The expected output is the data below, restated word for word.

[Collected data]
========================

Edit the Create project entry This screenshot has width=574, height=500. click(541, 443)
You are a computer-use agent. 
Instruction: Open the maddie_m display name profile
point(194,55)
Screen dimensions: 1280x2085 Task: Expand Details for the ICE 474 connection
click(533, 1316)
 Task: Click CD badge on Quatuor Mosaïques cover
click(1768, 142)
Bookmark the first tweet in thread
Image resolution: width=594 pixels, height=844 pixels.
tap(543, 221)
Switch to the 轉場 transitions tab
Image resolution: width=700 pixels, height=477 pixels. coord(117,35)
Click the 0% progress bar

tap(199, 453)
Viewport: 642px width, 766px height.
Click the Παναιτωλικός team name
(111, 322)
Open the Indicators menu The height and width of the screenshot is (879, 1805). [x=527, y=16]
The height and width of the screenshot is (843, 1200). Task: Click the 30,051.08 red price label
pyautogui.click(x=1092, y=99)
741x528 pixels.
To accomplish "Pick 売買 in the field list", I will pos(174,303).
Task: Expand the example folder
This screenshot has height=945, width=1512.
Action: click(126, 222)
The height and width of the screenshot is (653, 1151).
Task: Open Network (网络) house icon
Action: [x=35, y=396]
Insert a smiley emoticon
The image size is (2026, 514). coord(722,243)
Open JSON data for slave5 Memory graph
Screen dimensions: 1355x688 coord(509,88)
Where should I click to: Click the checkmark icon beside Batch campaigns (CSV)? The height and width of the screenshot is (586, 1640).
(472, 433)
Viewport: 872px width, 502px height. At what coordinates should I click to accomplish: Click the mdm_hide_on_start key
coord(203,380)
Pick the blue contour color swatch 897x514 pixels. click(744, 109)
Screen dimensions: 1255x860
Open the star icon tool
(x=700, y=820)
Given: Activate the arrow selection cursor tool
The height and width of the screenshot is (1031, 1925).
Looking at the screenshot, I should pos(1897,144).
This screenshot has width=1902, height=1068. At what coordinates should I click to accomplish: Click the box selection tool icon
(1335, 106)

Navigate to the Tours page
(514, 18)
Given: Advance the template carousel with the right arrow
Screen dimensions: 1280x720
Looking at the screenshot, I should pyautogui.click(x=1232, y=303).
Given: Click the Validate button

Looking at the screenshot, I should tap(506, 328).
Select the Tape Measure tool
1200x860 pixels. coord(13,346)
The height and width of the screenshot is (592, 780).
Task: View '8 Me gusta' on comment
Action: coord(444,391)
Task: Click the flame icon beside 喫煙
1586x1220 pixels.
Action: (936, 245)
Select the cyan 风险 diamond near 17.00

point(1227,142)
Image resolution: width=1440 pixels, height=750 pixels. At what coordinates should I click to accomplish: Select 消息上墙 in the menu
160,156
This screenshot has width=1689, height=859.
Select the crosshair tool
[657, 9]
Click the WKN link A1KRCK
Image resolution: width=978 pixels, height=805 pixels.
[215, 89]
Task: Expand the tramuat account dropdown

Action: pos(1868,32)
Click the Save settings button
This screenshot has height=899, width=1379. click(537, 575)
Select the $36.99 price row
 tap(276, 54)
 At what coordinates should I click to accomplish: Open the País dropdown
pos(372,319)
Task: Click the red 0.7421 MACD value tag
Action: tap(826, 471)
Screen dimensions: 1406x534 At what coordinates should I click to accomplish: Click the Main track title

========================

Exercise solution =>
Edit the Create project entry This screenshot has width=574, height=500. click(541, 443)
You are a computer-use agent. 
Instruction: Open the maddie_m display name profile
point(194,55)
Screen dimensions: 1280x2085 Task: Expand Details for the ICE 474 connection
click(533, 1316)
 Task: Click CD badge on Quatuor Mosaïques cover
click(1768, 142)
Bookmark the first tweet in thread
Image resolution: width=594 pixels, height=844 pixels.
tap(543, 221)
Switch to the 轉場 transitions tab
Image resolution: width=700 pixels, height=477 pixels. coord(117,35)
Click the 0% progress bar

tap(199, 453)
Viewport: 642px width, 766px height.
Click the Παναιτωλικός team name
(111, 322)
Open the Indicators menu The height and width of the screenshot is (879, 1805). [x=527, y=16]
The height and width of the screenshot is (843, 1200). Task: Click the 30,051.08 red price label
pyautogui.click(x=1092, y=99)
741x528 pixels.
To accomplish "Pick 売買 in the field list", I will pos(174,303).
Task: Expand the example folder
This screenshot has height=945, width=1512.
Action: click(126, 222)
The height and width of the screenshot is (653, 1151).
Task: Open Network (网络) house icon
Action: [x=35, y=396]
Insert a smiley emoticon
The image size is (2026, 514). coord(722,243)
Open JSON data for slave5 Memory graph
Screen dimensions: 1355x688 coord(509,88)
Where should I click to: Click the checkmark icon beside Batch campaigns (CSV)? The height and width of the screenshot is (586, 1640).
(472, 433)
Viewport: 872px width, 502px height. At what coordinates should I click to accomplish: Click the mdm_hide_on_start key
coord(203,380)
Pick the blue contour color swatch 897x514 pixels. click(744, 109)
Screen dimensions: 1255x860
Open the star icon tool
(x=700, y=820)
Given: Activate the arrow selection cursor tool
The height and width of the screenshot is (1031, 1925).
Looking at the screenshot, I should pos(1897,144).
This screenshot has width=1902, height=1068. At what coordinates should I click to accomplish: Click the box selection tool icon
(1335, 106)

Navigate to the Tours page
(514, 18)
Given: Advance the template carousel with the right arrow
Screen dimensions: 1280x720
Looking at the screenshot, I should pyautogui.click(x=1232, y=303).
Given: Click the Validate button

Looking at the screenshot, I should tap(506, 328).
Select the Tape Measure tool
1200x860 pixels. coord(13,346)
The height and width of the screenshot is (592, 780).
Task: View '8 Me gusta' on comment
Action: coord(444,391)
Task: Click the flame icon beside 喫煙
1586x1220 pixels.
Action: (936, 245)
Select the cyan 风险 diamond near 17.00

point(1227,142)
Image resolution: width=1440 pixels, height=750 pixels. At what coordinates should I click to accomplish: Select 消息上墙 in the menu
160,156
This screenshot has width=1689, height=859.
Select the crosshair tool
[657, 9]
Click the WKN link A1KRCK
Image resolution: width=978 pixels, height=805 pixels.
[215, 89]
Task: Expand the tramuat account dropdown

Action: pos(1868,32)
Click the Save settings button
This screenshot has height=899, width=1379. click(537, 575)
Select the $36.99 price row
 tap(276, 54)
 At what coordinates should I click to accomplish: Open the País dropdown
pos(372,319)
Task: Click the red 0.7421 MACD value tag
Action: tap(826, 471)
Screen dimensions: 1406x534 At what coordinates should I click to accomplish: Click the Main track title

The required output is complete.